Presented By O'Reilly and Cloudera
Make Data Work
Feb 17–20, 2015 • San Jose, CA

Data Science vs. The Bad Guys: Using data to defend LinkedIn against fraud and abuse

David Freeman (LinkedIn)
11:30am–12:10pm Friday, 02/20/2015
Security
Location: 230 A
Average rating: ***..
(3.71, 7 ratings)

As the world’s largest professional network, LinkedIn is subject to a barrage of fraudulent and/or abusive activity aimed at its member-facing products. LinkedIn’s Security Data Science team is tasked with detecting bad activity and building proactive solutions to keep it from happening in the first place. In this talk we’ll explore various types of abuse we see at LinkedIn and discuss some of the solutions we’ve built to defend against them. We’ll focus on three areas: fake accounts, account takeover, and scraping. Some common themes include:

- Precision/recall tradeoffs: No model is 100% accurate, so we must always make a call on where to draw the line when flagging accounts or activity as abusive. What’s the cost of labeling a good member as bad vs. labeling a bad member as good?

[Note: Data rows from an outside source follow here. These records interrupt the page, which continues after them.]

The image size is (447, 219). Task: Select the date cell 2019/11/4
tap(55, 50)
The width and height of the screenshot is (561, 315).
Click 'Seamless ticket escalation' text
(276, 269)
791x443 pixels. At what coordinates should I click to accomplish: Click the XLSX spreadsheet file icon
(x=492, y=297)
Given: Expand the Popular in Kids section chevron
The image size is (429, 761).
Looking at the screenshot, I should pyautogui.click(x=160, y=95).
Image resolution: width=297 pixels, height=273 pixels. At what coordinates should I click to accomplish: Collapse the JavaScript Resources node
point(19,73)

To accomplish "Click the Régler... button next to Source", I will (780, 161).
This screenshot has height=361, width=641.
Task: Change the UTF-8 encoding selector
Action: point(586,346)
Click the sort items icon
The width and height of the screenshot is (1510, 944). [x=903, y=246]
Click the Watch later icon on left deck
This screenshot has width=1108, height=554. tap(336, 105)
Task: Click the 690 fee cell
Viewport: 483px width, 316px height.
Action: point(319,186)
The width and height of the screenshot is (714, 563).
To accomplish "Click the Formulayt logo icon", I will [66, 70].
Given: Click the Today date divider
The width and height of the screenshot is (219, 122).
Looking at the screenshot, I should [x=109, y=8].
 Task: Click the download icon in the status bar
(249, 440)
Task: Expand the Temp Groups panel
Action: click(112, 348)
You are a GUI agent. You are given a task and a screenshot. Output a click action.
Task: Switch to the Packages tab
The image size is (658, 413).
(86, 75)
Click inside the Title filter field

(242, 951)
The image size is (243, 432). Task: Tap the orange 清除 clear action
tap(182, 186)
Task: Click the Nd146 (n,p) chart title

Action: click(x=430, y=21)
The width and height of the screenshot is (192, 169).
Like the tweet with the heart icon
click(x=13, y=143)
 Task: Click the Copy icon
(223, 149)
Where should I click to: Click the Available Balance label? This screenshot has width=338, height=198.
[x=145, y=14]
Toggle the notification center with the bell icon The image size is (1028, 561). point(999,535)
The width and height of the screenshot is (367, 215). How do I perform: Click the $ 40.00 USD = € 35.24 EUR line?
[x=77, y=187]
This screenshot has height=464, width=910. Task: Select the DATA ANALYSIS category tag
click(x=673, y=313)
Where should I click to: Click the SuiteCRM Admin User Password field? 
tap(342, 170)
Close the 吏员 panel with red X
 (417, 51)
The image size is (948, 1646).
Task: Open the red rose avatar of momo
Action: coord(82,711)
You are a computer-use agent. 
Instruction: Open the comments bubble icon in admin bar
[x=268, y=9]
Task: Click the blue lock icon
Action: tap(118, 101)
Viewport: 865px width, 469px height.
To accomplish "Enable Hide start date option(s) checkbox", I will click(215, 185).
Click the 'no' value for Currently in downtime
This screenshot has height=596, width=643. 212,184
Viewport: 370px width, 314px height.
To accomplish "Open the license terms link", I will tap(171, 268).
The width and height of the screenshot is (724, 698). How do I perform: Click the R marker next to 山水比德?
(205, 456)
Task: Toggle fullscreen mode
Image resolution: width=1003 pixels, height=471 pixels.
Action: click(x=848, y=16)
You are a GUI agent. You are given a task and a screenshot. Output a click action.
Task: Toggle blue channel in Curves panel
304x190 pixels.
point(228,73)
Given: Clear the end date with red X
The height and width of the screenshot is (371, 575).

- Online/offline tradeoffs: Online models can stop fraudulent activity before it has a chance to gain traction; offline models can use more data and cast a wider net, while also requiring less engineering effort to build. For any given abuse pattern, we must consider whether we can detect and stop the activity in real-time and also whether it’s worth the effort to do so.

- Machine learning vs. heuristic rules: Machine-learned models can be very powerful, but they also require sufficient well-labeled training data and are more difficult to maintain. Heuristic (though still data-driven!) rules can often achieve 90% of the goal with 10% of the effort — but how do you tell when this is the case?

Photo of David Freeman

David Freeman

LinkedIn

Dr. Freeman is head of Security Data Science at LinkedIn, where he leads a team charged with detecting and preventing fraud and abuse across the LinkedIn site and ecosystem. He has a Ph.D. in mathematics from UC Berkeley and did postdoctoral research in cryptography and security at CWI and Stanford University.